::: GIVEN ENTRIES :::

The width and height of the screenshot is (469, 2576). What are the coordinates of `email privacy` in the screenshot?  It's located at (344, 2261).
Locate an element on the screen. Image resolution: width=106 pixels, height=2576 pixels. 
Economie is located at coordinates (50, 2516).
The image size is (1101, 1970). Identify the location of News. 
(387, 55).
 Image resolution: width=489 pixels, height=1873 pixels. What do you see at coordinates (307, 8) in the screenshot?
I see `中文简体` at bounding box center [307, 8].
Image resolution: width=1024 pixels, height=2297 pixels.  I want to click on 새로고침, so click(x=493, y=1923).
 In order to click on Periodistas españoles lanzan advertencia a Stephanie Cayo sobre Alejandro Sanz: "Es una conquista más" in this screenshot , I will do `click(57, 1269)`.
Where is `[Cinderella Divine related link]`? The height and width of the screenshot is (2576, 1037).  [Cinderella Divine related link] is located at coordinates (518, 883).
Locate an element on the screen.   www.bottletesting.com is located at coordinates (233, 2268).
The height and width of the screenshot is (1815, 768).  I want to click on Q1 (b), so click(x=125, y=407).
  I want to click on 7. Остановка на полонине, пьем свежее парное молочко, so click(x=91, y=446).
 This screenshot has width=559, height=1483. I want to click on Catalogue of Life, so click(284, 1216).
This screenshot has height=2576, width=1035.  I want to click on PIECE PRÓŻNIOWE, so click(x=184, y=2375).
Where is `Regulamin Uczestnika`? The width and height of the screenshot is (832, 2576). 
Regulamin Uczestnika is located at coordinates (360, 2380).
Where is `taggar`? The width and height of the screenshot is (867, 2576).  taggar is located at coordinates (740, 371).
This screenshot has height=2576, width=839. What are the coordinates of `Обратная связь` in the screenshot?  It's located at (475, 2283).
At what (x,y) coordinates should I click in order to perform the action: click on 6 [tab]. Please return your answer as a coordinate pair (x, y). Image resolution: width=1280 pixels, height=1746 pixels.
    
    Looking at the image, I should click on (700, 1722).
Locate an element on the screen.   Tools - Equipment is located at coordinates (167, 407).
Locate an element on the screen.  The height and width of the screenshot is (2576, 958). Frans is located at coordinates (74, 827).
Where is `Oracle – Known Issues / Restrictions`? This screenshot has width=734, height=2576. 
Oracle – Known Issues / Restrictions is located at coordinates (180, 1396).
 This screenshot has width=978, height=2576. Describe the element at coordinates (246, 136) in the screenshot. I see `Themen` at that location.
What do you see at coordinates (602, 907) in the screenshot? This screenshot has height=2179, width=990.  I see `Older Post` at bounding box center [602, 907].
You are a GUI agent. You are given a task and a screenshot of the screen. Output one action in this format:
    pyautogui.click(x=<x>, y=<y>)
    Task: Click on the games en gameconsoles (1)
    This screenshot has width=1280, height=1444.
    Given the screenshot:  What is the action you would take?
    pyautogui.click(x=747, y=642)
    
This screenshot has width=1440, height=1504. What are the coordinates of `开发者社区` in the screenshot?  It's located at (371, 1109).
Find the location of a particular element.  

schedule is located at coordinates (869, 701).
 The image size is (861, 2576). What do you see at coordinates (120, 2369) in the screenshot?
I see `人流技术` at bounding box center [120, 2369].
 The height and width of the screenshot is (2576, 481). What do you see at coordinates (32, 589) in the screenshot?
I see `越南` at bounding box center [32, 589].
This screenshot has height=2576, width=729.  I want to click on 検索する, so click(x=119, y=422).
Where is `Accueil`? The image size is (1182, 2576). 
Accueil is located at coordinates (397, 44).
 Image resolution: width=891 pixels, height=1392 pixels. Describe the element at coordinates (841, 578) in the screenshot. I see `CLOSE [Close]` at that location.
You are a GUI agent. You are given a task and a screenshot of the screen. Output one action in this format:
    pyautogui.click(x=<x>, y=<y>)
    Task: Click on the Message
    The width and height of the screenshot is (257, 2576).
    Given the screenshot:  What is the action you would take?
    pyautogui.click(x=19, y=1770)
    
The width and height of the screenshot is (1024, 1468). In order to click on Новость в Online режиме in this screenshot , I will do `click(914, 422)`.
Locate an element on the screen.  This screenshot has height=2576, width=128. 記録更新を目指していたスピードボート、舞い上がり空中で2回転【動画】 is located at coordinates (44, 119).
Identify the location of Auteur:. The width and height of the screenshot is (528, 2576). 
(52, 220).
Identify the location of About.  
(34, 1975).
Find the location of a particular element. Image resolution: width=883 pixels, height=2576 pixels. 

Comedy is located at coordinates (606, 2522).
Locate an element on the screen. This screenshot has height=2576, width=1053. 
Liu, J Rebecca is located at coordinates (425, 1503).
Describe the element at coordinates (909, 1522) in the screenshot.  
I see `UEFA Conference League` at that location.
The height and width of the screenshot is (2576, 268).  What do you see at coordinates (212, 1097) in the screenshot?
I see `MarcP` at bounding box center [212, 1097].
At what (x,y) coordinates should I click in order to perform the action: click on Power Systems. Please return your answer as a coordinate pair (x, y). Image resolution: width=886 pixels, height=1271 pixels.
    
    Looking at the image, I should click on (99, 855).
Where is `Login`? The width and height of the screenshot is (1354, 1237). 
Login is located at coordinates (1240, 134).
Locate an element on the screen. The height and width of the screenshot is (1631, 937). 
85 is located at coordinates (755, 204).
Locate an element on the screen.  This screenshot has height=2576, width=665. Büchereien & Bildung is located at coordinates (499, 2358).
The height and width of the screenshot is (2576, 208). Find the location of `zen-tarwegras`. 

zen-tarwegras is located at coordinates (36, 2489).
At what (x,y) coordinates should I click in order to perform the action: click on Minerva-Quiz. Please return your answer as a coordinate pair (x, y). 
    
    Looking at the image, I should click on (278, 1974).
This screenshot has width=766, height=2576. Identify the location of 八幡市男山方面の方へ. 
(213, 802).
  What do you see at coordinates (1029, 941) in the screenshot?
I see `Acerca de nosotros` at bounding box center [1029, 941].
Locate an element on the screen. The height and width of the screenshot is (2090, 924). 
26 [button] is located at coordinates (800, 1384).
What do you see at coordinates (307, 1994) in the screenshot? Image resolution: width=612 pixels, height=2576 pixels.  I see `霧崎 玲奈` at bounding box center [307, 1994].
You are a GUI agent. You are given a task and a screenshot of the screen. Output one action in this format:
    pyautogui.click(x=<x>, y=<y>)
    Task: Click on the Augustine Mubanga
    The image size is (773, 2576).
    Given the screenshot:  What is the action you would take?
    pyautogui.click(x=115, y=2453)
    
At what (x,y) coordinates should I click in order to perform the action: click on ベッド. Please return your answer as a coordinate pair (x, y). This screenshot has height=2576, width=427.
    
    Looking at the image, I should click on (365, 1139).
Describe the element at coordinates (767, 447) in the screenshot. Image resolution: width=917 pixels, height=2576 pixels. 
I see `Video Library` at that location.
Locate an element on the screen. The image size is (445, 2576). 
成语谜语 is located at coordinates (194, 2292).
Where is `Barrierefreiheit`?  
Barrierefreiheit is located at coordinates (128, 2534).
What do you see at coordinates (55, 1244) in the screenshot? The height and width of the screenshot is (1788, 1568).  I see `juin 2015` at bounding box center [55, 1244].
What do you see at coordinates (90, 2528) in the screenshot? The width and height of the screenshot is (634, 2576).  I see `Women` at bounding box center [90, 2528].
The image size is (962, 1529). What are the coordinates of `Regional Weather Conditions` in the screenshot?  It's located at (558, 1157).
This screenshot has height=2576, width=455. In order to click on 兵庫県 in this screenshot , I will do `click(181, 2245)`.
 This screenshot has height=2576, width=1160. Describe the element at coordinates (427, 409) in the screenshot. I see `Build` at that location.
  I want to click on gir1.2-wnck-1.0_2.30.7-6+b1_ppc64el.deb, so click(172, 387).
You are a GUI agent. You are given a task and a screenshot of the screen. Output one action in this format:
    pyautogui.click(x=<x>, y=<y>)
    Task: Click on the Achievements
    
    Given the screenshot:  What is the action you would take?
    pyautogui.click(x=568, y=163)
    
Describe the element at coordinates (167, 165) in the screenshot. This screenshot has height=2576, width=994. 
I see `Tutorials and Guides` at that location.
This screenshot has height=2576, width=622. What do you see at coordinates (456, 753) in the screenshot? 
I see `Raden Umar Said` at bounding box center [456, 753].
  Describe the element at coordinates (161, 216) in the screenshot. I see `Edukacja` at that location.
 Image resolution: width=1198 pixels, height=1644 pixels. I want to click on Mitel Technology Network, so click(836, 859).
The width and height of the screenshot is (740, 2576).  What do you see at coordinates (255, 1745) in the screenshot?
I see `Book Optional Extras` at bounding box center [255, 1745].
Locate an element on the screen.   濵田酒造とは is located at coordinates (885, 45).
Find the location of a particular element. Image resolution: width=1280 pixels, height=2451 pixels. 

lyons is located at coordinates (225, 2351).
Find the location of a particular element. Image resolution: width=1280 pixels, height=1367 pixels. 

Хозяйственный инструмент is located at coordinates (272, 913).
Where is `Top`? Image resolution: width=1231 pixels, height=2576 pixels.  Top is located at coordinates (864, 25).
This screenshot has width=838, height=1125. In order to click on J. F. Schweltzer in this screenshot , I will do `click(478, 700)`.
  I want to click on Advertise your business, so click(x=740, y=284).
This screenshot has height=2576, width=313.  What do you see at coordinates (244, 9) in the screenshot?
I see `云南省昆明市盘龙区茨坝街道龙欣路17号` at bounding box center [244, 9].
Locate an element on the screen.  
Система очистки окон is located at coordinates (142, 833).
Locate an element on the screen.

:::

§ **SET TASK**: Copy word for word the rows from the line containing "is (1354, 1237)." through the line containing "center [1029, 941].", with both of those lines included.

§ **ANSWER TO THIS EXERCISE**:
Where is `Login`? The width and height of the screenshot is (1354, 1237). 
Login is located at coordinates (1240, 134).
Locate an element on the screen. The height and width of the screenshot is (1631, 937). 
85 is located at coordinates (755, 204).
Locate an element on the screen.  This screenshot has height=2576, width=665. Büchereien & Bildung is located at coordinates (499, 2358).
The height and width of the screenshot is (2576, 208). Find the location of `zen-tarwegras`. 

zen-tarwegras is located at coordinates (36, 2489).
At what (x,y) coordinates should I click in order to perform the action: click on Minerva-Quiz. Please return your answer as a coordinate pair (x, y). 
    
    Looking at the image, I should click on (278, 1974).
This screenshot has width=766, height=2576. Identify the location of 八幡市男山方面の方へ. 
(213, 802).
  What do you see at coordinates (1029, 941) in the screenshot?
I see `Acerca de nosotros` at bounding box center [1029, 941].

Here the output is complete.